**WORK INSTRUCTIONS**. Everything in the data below is left aside except the lines from the one containing "You are a GUI" through the one containing "[Linkedin] (101, 2425)"; repeat those exactly.

**INFORMATION SUPPLIED**.
▽

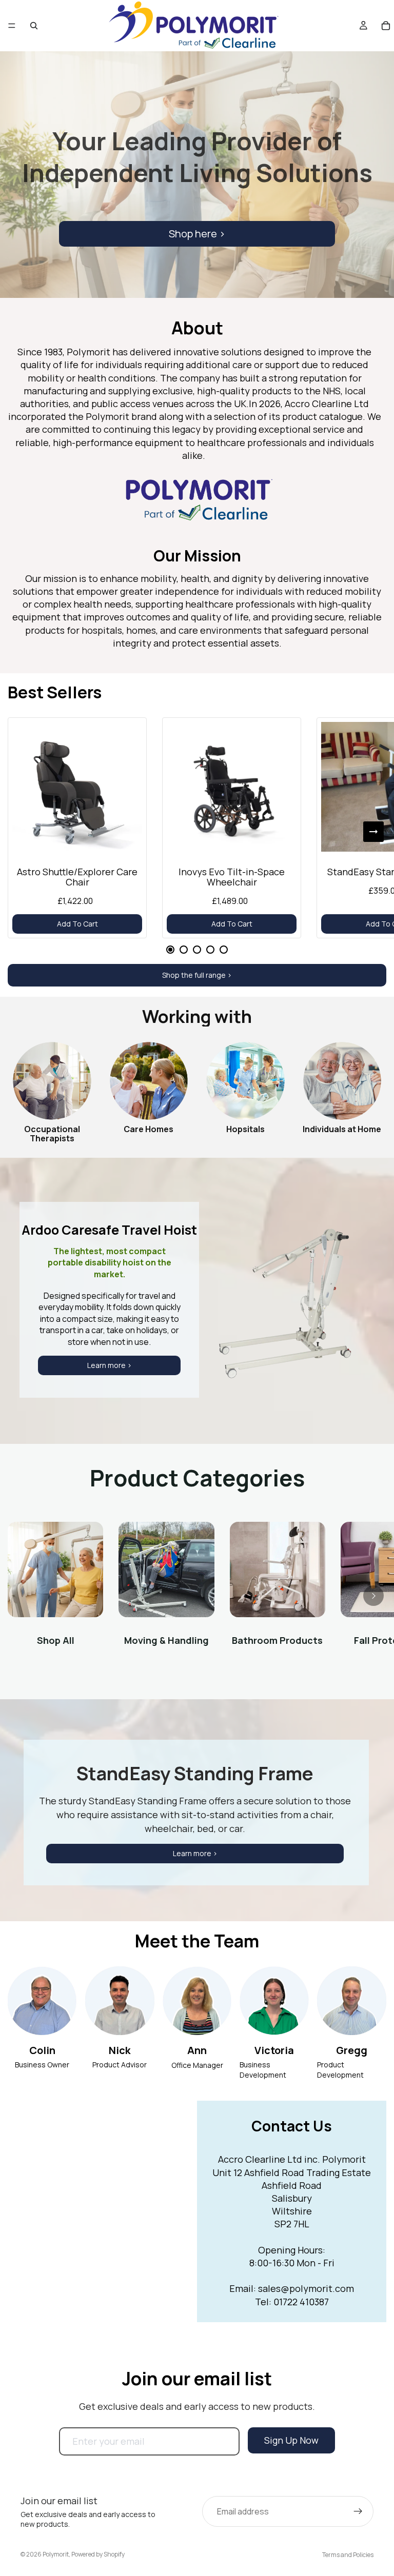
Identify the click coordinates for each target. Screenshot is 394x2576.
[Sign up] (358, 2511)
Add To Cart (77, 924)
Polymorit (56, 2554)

△
▽

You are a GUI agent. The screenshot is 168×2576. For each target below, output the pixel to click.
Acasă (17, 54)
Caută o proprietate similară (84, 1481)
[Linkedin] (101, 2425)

△

**ANSWER TO THE EXERCISE**.
You are a GUI agent. The screenshot is 168×2576. For each target below, output the pixel to click.
Acasă (17, 54)
Caută o proprietate similară (84, 1481)
[Linkedin] (101, 2425)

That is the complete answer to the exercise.